Solange der bundesgesetzliche Rahmen nicht steht,

(Widerspruch beim BÜNDNIS 90/DIE GRÜNEN)

ist es völlig abwegig, über ein Integrationsgesetz auf Landesebene zu beraten. Schon der Gesetzentwurf der rot-grünen Bundesregierung belastet ja die Länder überproportional mit Kosten in dreistelliger Millionenhöhe.

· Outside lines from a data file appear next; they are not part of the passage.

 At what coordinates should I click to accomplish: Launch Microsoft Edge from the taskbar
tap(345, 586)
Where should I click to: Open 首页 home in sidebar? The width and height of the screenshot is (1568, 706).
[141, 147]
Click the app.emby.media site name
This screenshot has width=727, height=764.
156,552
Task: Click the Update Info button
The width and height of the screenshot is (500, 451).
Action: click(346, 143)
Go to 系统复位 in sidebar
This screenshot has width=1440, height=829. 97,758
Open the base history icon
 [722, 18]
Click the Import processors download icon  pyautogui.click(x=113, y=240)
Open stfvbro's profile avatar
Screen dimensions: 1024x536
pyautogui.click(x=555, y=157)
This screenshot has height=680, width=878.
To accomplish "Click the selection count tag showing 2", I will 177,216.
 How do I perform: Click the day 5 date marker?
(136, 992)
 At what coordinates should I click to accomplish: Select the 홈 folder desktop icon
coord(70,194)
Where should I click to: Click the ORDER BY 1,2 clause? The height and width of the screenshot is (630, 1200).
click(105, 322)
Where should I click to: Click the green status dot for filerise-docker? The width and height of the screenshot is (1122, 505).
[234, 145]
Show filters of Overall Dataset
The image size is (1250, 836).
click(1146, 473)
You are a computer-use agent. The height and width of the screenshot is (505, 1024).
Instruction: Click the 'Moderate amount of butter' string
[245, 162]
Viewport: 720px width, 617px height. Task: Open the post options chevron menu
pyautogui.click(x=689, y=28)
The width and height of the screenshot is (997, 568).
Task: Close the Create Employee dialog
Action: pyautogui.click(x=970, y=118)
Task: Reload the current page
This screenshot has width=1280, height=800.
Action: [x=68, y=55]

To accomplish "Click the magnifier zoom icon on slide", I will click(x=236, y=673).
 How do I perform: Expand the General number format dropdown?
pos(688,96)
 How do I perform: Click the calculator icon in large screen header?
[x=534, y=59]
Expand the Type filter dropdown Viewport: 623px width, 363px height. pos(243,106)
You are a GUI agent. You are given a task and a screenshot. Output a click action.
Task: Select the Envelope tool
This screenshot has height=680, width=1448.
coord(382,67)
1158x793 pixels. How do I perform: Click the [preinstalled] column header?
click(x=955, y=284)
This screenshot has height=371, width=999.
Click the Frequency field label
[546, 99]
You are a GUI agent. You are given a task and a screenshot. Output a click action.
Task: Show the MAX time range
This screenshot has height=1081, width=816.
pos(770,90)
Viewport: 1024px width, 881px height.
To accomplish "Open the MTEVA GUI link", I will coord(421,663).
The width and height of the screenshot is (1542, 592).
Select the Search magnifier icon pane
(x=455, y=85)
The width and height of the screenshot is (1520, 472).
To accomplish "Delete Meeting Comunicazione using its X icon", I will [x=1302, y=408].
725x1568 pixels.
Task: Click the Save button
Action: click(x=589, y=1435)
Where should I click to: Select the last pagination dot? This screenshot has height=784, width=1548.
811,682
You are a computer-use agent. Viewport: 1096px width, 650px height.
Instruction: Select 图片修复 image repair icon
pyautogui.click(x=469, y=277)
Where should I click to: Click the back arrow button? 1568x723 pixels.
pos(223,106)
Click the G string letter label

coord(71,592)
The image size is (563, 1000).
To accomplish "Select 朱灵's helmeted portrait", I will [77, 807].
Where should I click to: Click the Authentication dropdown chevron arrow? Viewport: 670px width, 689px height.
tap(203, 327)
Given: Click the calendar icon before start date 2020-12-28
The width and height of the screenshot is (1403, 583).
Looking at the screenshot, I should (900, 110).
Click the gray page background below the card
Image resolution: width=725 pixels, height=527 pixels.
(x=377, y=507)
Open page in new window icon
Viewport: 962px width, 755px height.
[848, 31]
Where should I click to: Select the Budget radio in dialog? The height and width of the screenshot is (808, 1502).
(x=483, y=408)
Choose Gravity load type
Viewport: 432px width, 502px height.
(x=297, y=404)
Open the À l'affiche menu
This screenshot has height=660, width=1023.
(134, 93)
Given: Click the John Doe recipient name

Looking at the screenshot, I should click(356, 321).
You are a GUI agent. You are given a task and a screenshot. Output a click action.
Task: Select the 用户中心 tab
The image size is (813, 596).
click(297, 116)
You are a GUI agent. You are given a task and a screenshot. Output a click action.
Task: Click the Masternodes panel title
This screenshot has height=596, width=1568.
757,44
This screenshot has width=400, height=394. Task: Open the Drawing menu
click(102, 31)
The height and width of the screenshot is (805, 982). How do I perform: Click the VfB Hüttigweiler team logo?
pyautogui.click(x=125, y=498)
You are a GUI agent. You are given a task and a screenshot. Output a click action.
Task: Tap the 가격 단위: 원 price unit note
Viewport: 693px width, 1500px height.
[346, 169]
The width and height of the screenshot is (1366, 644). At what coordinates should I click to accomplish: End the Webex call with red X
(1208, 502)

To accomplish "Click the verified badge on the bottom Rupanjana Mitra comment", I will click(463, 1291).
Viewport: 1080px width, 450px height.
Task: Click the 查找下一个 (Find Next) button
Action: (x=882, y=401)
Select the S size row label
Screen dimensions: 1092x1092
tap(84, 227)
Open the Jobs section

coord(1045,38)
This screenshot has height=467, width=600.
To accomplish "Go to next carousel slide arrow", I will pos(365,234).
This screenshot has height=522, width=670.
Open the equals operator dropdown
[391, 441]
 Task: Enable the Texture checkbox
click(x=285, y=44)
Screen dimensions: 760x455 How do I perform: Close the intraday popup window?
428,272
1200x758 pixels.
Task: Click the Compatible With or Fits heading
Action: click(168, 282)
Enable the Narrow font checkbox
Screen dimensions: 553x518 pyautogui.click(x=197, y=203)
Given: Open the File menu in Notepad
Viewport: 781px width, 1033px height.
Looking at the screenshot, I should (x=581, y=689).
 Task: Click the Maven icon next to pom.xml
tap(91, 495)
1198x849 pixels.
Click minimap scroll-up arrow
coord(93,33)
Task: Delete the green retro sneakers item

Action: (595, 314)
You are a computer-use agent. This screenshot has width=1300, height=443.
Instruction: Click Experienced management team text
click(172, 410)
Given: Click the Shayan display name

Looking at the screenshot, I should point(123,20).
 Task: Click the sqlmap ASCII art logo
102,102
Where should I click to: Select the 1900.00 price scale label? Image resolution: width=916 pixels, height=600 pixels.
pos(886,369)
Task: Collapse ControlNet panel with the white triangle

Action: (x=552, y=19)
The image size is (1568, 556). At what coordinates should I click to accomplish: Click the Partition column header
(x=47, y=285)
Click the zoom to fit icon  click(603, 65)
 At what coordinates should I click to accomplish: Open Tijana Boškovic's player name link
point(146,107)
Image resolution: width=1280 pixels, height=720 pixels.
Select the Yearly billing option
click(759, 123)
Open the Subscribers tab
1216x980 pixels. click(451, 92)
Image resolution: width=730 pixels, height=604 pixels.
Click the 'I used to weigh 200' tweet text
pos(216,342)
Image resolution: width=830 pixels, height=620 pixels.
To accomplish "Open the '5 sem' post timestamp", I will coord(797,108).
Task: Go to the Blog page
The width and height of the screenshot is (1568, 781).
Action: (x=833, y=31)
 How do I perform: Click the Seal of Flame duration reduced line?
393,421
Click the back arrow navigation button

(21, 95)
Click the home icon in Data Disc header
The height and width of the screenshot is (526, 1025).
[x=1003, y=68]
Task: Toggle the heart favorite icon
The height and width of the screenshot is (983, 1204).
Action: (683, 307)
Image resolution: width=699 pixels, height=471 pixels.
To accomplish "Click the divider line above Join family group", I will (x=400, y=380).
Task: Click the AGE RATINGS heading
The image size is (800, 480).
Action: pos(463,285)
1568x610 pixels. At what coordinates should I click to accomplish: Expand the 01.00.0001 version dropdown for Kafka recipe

Die Fraktion des BÜNDNISSES 90/DIE GRÜNEN setzt nun mit ihrem Entwurf für ein Landesintegrationsgesetz noch eins drauf. Vernebelnd wird lediglich davon gesprochen, dass kurz- und mittelfristig ein erhöhter Finanzierungsbedarf entsteht. Konkrete Zahlen werden wohlweislich nicht genannt. Auch deshalb erscheint mir die Vorlage nicht reif für eine Beratung. Abgesehen von den Kosten ist der Gesetzentwurf der GRÜNEN auch inhaltlich fehlerhaft. Wir haben gemerkt, Frau Kollegin Köhler – Herr Kollege Merkl hat dies sehr deutlich gesagt –, dass Sie den Inhalt so genau gar nicht kennen. Seine Anwendung bezieht sich allein auf die Ausländerinnen und Ausländer, die nicht Deutsche im Sinne des Grundgesetzes sind. Damit verweigert er einer ganzen Gruppe von Menschen Integrationsleistungen, nämlich den Spätaussiedlerinnen und -aussiedlern. Dies ist eine klare Diskriminierung unserer Spätaussiedlerinnen und -aussiedler.

Meine Kolleginnen und Kollegen, nach dem Gesetzentwurf soll der Staat, als wäre er eine allzuständige Instanz, für die Integration sorgen. Meine sehr geehrten Damen und Herren, dies ist ein Irrweg. Selbstverständ

lich braucht Integration Angebote und auch Förderung. Integration ist aber nicht nur eine Bringschuld des Staates, sondern auch eine Holschuld unserer Ausländerinnen und Ausländer sowie der Spätaussiedlerinnen und – aussiedler.

Im Bericht „Ausländerintegration in Bayern“ vom Dezember 1999 hat die Staatsregierung ganz ausführlich dargelegt, was von verschiedenster Seite von Bayern aus für die Integration zur Zeit verwirklicht wird. Wir haben sehr viel erreicht. Dennoch sind im Bericht auch neue Vorschläge enthalten, die auf eine bessere Integration zielen. Der Landtag hat sich am 2. Februar 2000 umfassend mit diesem Bericht auseinander gesetzt. Er hat unter anderem auch festgestellt, dass nicht alles Wünschenswerte tatsächlich geleistet werden kann. Der Grundsatz des Förderns und Forderns wurde betont. Ihr Gesetzentwurf hat leider Gottes nur das Fordern im Auge.

(Dr. Dürr (BÜNDNIS 90/DIE GRÜNEN): Aber von beiden Seiten!)

Im Übrigen kommt es auch bei der Integration nicht in erster Linie darauf an, wie viel Geld der Staat ausgibt. Entscheidend ist, dass eine Ausländer- und Integrationspolitik mit Vernunft und Augenmaß betrieben wird, eine Politik, die durch eine gerechte Lastenverteilung auch die Akzeptanz der Mehrheit der Bevölkerung findet.